Health Sciences: Searching 101

Foreground vs. Background Questions

In Evidence Based Practice, there are these two types of questions.

Background Questions:

General questions that help you to build context and understanding. Answers are found in books and textbooks, clinical practice guidelines, and review articles.

Example questions:

What causes migraines? Search: cause and migraines

How is Type II Diabetes treated? Search: treatment and type 2 diabetes

What is the prognosis for stroke? Search: prognosis and stroke

Some common resources for finding answers to background questions include:

Foreground Questions:

Specific questions intended for making clinical decisions. They are specific to a patient or particular population and they usually focus on comparisons: two drugs, two treatments, two diagnostic tests, etc.

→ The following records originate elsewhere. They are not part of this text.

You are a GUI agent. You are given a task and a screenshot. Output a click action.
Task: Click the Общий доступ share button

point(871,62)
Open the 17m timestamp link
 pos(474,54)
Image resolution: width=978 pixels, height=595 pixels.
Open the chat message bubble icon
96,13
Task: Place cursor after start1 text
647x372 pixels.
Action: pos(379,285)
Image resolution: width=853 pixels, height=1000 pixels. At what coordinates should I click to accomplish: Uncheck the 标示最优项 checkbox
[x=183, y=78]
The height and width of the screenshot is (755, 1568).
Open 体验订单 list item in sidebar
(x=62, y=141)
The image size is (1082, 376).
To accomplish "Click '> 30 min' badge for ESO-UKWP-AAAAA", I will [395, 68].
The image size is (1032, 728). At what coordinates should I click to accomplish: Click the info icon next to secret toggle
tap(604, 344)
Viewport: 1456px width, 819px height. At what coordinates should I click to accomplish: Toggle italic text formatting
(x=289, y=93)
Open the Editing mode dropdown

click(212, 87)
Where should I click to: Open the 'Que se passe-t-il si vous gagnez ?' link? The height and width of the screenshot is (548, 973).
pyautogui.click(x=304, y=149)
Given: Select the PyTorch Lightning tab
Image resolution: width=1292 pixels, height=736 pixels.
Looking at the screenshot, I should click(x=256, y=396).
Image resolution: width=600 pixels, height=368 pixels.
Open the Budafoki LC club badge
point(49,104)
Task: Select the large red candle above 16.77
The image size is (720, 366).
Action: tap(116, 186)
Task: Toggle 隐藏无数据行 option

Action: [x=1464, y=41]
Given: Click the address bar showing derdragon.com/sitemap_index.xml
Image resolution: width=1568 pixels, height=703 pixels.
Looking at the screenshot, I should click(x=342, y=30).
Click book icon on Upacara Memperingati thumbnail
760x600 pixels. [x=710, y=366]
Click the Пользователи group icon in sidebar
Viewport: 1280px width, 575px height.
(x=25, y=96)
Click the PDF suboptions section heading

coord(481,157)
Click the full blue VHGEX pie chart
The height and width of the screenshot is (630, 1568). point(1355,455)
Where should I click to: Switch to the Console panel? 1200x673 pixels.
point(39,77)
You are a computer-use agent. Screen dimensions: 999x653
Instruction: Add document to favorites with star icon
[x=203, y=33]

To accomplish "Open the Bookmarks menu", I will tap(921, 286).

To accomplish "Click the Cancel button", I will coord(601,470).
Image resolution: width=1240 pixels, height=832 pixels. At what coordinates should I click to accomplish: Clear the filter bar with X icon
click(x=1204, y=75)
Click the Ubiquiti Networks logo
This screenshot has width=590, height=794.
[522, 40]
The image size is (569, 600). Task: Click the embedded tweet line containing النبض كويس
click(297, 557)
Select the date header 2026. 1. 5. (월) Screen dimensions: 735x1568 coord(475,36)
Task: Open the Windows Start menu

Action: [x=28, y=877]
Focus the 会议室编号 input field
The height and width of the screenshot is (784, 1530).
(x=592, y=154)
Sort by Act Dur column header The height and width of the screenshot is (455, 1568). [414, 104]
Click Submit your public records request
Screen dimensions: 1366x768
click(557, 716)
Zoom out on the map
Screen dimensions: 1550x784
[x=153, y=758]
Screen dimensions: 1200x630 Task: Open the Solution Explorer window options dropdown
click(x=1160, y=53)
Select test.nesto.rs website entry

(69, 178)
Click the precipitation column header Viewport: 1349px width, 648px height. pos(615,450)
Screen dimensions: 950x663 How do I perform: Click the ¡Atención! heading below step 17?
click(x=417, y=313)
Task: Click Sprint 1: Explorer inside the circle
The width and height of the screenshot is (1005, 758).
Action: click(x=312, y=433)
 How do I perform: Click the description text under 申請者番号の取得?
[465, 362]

Foreground questions may be further categorized into one of 4 major types: treatment/therapy, diagnosis, prognosis, or etiology/harm.

You would search journal article databases for insight to a foreground question.

A well known model for building a clinical foreground question is called PICO(T). It can be a very useful strategy for organizing and focusing your question.

P - Patient/Problem/ Population

I - Intervention

C - Comparison

O - Outcome

(T) - Time (when applicable)

Example question: Does hand washing (I), compared to not washing hands (C), among healthcare workers (P) reduce hospital acquired infections (O) over the course of a summer (T)?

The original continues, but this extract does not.